Let's say I have a class like this:

class myclass:
    def __init__ (self, param1: Tuple[str,...], param2: bool) -> None:
        self.member1 = param1
        self.member2 = param2
        self.member3 = 10

    def gimmie(self) -> int | Tuple[str,...]:
        return self.member1 if self.member2 else self.member3

Is there any way I can ensure that the return from gimmie is not of type int | Tuple[str,...] but rather is an int or Tuple[str,...]?

Edit:

There are a couple answers that involve significant acrobatics to do this, when all I really was looking to do was cast the return. Each of those answers both comment on a code "smell" because of this.

The problem is simply that I construct an object with a flag and one of the methods returns 1 of 2 types based on that flag. If that's bad design, what would be the "correct" way to do it?

CodePudding user response:

Here is a way to solve this with generics:

from __future__ import annotations
from typing import overload, Literal, Generic, TypeVar, cast

T = TypeVar('T')


class myclass(Generic[T]):
    member1: tuple[str, ...]
    member2: bool
    member3: int

    @overload
    def __init__(self: myclass[tuple[str, ...]], param1: tuple[str, ...], param2: Literal[True]) -> None:
        ...

    @overload
    def __init__(self: myclass[int], param1: tuple[str, ...], param2: Literal[False]) -> None:
        ...

    def __init__(self, param1: tuple[str, ...], param2: bool) -> None:
        self.member1 = param1
        self.member2 = param2
        self.member3 = 10

    def gimmie(self) -> T:
        return cast(T, self.member1 if self.member2 else self.member3)


reveal_type(myclass(('a', 'b'), True).gimmie())
# note: Revealed type is "builtins.tuple*[builtins.str]"

reveal_type(myclass(('a', 'b'), False).gimmie())
# note: Revealed type is "builtins.int*"

Some notes:

  • This approach requires annotating the self argument to give it a different static type. Usually, we don't annotate self, so make sure not to forget this!

### GIVEN RECORDS
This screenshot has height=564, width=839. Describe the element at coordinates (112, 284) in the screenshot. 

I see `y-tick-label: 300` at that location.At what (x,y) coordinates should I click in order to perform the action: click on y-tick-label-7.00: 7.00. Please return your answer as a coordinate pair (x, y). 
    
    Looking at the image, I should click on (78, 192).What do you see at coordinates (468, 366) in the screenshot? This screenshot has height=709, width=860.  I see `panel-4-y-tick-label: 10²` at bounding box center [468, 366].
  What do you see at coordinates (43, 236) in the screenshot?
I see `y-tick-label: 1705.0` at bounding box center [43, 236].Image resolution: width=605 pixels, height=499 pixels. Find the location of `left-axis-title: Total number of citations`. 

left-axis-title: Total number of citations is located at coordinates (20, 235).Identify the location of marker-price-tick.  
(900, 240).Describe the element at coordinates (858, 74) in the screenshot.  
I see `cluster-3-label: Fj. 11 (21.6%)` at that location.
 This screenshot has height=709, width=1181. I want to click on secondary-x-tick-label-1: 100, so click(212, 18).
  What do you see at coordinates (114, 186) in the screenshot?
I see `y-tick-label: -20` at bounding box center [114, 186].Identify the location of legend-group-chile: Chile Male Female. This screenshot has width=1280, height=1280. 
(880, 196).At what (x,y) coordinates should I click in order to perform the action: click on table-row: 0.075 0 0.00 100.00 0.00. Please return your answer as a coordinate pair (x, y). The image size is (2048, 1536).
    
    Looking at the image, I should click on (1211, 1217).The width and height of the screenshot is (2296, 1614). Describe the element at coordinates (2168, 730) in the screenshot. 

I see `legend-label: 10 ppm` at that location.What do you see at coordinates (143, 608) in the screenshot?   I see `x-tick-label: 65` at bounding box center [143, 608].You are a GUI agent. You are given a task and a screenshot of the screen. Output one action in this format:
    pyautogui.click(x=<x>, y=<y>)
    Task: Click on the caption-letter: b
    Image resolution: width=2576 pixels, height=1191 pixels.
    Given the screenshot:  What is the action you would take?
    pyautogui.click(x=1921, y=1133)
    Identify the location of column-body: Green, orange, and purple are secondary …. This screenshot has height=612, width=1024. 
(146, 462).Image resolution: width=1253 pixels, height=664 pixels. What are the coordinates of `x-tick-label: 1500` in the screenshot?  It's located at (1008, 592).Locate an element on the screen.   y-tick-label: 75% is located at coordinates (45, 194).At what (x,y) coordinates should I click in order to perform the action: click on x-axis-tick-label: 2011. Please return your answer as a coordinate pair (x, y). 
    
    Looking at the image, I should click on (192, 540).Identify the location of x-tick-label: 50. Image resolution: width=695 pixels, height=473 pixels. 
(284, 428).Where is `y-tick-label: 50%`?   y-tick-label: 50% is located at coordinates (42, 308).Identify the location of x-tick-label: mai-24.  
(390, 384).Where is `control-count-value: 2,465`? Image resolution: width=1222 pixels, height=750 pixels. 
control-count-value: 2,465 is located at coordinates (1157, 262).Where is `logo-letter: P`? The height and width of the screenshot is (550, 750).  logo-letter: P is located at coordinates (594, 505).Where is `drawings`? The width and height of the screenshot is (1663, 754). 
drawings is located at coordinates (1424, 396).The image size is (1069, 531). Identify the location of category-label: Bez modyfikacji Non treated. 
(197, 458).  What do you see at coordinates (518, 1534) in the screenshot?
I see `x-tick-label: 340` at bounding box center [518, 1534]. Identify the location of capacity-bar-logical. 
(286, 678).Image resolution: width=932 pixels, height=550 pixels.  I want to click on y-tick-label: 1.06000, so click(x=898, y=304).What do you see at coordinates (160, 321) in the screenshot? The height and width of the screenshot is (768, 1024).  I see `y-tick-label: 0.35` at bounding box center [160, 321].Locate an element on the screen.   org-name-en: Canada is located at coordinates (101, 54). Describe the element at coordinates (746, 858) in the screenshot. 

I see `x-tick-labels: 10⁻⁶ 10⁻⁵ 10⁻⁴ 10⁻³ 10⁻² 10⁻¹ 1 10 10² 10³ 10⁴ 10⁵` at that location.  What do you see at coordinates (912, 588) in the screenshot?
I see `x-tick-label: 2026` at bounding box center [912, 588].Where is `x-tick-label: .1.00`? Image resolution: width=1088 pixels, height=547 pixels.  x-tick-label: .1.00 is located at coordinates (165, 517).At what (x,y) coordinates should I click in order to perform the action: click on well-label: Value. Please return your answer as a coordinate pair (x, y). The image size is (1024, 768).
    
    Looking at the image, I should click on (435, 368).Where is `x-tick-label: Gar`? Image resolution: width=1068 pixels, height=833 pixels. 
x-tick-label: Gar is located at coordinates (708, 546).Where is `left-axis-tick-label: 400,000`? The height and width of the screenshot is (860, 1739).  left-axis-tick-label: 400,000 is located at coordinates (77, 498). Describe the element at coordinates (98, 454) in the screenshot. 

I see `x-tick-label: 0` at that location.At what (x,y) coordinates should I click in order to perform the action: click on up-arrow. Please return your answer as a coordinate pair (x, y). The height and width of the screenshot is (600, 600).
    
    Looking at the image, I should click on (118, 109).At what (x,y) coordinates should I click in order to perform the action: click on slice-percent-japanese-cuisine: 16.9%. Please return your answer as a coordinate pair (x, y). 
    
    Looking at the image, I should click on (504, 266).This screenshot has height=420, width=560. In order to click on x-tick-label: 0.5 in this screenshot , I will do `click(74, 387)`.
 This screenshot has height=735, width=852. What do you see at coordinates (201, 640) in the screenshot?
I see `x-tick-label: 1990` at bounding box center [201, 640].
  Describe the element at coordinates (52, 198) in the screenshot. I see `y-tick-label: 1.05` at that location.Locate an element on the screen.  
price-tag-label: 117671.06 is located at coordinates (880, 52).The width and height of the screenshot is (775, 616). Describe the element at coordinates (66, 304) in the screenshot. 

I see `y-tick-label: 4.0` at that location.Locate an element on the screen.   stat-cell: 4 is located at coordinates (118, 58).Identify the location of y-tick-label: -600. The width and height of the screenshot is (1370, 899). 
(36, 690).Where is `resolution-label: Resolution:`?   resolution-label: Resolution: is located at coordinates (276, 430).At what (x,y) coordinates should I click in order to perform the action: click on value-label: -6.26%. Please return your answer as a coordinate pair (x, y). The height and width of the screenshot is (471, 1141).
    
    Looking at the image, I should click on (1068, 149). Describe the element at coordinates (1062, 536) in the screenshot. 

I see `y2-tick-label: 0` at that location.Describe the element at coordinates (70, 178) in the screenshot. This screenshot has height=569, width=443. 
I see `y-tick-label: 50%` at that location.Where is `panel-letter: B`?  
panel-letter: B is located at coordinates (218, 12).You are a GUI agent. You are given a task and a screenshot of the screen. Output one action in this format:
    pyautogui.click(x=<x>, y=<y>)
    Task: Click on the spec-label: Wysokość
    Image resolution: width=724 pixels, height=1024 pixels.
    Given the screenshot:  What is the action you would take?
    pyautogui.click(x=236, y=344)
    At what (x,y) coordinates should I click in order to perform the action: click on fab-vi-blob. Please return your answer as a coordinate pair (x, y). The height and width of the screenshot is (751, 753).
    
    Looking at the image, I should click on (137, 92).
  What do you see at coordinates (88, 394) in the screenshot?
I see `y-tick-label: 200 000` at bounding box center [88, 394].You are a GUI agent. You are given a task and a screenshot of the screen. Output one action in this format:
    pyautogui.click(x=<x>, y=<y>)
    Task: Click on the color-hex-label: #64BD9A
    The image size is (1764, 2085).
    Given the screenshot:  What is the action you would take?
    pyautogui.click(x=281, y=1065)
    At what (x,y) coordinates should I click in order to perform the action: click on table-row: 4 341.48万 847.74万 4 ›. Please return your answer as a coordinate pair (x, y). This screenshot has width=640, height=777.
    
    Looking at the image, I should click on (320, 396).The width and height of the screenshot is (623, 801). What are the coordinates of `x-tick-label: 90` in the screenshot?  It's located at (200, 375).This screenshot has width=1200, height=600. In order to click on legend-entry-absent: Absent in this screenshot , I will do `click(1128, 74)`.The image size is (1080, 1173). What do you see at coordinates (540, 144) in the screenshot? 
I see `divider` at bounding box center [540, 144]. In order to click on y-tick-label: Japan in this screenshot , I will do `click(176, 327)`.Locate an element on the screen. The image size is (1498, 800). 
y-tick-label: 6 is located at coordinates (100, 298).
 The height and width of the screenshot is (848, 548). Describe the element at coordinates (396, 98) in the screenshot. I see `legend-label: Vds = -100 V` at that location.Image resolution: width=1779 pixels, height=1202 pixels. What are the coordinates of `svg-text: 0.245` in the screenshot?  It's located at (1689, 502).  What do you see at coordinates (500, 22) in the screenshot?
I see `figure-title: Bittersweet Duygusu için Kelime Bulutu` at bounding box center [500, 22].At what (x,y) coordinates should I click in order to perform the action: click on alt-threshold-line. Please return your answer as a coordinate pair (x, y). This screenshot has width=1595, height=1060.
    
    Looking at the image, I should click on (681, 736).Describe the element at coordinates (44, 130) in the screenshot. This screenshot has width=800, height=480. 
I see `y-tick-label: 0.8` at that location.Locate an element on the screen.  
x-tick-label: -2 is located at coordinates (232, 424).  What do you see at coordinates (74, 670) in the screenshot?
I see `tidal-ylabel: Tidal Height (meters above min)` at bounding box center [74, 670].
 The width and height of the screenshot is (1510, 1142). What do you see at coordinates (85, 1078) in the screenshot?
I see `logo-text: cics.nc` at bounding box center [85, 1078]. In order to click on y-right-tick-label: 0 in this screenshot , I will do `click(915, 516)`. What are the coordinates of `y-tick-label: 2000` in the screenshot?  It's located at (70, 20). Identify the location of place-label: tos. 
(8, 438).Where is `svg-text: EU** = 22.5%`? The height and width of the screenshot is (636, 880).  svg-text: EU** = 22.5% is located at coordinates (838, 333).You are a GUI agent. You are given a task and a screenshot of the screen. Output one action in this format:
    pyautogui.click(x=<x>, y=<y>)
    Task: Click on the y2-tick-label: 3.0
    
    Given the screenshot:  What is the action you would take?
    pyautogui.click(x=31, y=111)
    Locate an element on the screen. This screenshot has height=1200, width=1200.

### QUESTIONS
A. In the Python typing passage, which names does the answer's code import from the typing module?
B. In the Python typing passage, why do the notes warn the reader not to forget to annotate the self argument?
C. Reproduce the part of the Python typing passage from "There are a" to "T = TypeVar('T')".
Answer from the Python typing passage alone.

### YOUR WRITTEN ANSWERS
A. overload, Literal, Generic, TypeVar, cast

B. The generics approach only works if self is annotated, because that annotation gives it a different static type. Since self is usually left unannotated, the notes caution that this step is easy to forget.

C.
There are a couple answers that involve significant acrobatics to do this, when all I really was looking to do was cast the return. Each of those answers both comment on a code "smell" because of this.

The problem is simply that I construct an object with a flag and one of the methods returns 1 of 2 types based on that flag. If that's bad design, what would be the "correct" way to do it?

CodePudding user response:

Here is a way to solve this with generics:

from __future__ import annotations
from typing import overload, Literal, Generic, TypeVar, cast

T = TypeVar('T')